• Task to complete:
Output the records starting at the line containing "Viewport: 1512px width, 795px" and ending at the line containing "Open the #newyork", with "swatch" renamed to "color chip" and all other text unchanged.
____
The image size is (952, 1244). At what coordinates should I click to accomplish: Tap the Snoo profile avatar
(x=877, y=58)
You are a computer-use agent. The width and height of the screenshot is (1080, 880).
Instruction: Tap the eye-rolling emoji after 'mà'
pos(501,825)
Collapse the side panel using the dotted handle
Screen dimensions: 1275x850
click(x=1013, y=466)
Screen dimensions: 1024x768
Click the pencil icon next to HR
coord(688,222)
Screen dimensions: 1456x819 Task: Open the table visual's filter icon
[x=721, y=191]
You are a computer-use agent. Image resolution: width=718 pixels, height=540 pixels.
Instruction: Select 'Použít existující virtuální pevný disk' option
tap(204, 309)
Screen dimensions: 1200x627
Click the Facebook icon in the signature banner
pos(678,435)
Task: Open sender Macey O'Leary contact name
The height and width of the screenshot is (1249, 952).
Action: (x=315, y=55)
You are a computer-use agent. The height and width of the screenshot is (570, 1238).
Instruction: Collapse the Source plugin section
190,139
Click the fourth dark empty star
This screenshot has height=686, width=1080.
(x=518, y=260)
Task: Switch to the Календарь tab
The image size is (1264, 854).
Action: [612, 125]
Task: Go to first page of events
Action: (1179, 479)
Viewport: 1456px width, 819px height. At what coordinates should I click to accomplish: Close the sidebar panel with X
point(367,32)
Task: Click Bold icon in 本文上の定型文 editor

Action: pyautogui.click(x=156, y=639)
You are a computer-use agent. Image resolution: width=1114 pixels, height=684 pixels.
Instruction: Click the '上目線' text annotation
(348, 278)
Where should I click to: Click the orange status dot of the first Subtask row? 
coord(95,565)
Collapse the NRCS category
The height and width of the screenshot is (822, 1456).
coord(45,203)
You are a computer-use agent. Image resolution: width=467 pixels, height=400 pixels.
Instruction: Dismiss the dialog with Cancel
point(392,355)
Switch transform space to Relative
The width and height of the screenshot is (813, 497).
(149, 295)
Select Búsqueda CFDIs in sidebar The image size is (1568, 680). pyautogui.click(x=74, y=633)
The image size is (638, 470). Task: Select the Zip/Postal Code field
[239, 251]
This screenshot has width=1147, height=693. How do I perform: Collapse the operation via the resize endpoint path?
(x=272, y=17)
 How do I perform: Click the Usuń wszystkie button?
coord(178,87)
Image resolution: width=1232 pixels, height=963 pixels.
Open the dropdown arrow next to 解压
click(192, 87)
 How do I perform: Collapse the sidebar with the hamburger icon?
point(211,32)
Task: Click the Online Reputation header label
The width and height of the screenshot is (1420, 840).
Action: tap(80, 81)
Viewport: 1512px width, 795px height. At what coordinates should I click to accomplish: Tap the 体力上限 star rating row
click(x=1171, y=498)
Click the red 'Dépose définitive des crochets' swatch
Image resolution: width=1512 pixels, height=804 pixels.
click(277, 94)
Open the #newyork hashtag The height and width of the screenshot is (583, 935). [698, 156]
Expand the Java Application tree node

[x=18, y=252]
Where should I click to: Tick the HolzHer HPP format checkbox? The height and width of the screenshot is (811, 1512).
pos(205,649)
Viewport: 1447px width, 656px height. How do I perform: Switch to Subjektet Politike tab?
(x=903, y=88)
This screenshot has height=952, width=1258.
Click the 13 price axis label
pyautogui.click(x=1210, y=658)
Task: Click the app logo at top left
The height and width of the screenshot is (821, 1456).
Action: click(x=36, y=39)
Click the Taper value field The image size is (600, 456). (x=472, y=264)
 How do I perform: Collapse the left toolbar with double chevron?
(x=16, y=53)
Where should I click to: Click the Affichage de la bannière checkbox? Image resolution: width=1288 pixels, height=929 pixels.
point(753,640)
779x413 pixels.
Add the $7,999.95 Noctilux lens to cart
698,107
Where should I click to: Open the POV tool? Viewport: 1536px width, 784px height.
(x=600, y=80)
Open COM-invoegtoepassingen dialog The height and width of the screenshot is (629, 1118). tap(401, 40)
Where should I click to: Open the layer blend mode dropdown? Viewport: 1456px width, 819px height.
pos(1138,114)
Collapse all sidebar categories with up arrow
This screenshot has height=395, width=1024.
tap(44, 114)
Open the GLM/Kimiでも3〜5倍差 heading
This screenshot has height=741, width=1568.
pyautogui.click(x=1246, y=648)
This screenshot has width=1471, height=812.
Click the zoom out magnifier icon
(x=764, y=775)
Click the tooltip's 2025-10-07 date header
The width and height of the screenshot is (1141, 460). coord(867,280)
____
• Solution:
Viewport: 1512px width, 795px height. At what coordinates should I click to accomplish: Tap the 体力上限 star rating row
click(x=1171, y=498)
Click the red 'Dépose définitive des crochets' color chip
Image resolution: width=1512 pixels, height=804 pixels.
click(277, 94)
Open the #newyork hashtag The height and width of the screenshot is (583, 935). [698, 156]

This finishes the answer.